*Action item*. The pictures are to be left out, and all remaining data is to be transcribed exactly as it appears.

::: Excerpted data :::

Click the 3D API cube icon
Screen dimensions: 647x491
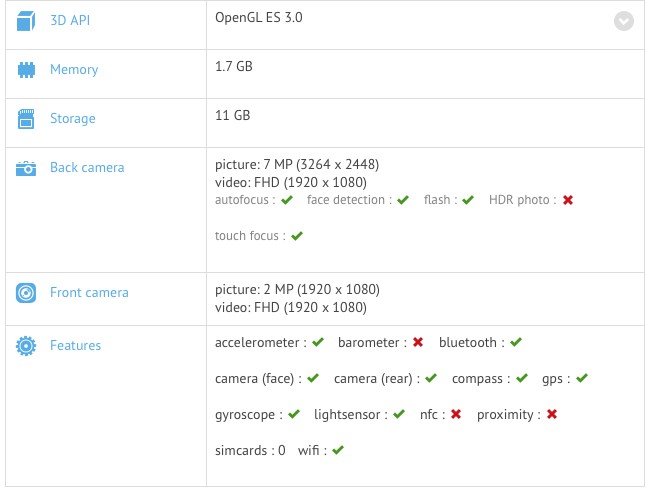coord(26,21)
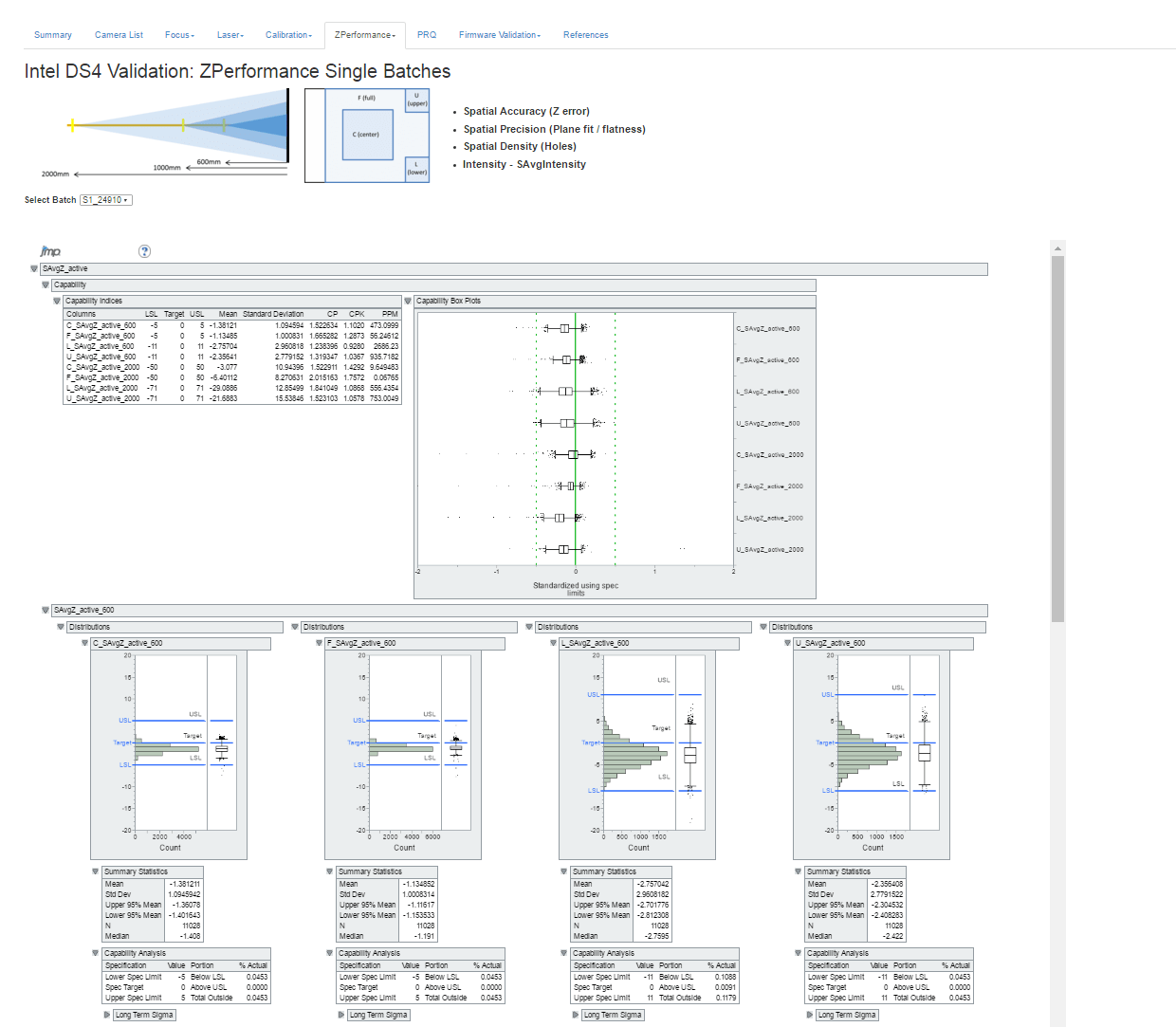Open the ZPerformance tab menu
The width and height of the screenshot is (1176, 1027).
coord(365,35)
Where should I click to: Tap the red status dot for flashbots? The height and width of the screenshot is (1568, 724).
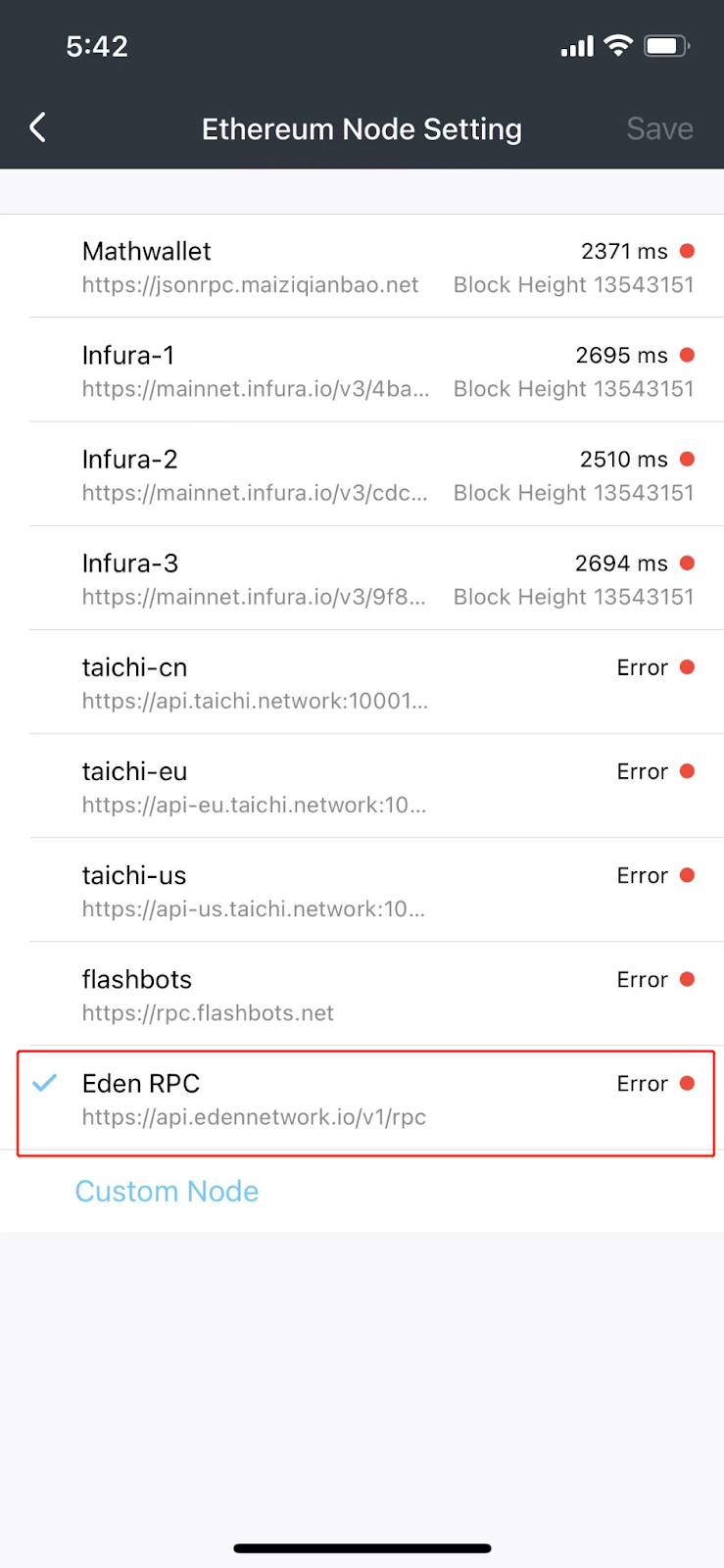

:::

*Solution*.
Click the 3D API cube icon
Screen dimensions: 647x491
coord(26,21)
Open the ZPerformance tab menu
The width and height of the screenshot is (1176, 1027).
coord(365,35)
Where should I click to: Tap the red status dot for flashbots? The height and width of the screenshot is (1568, 724).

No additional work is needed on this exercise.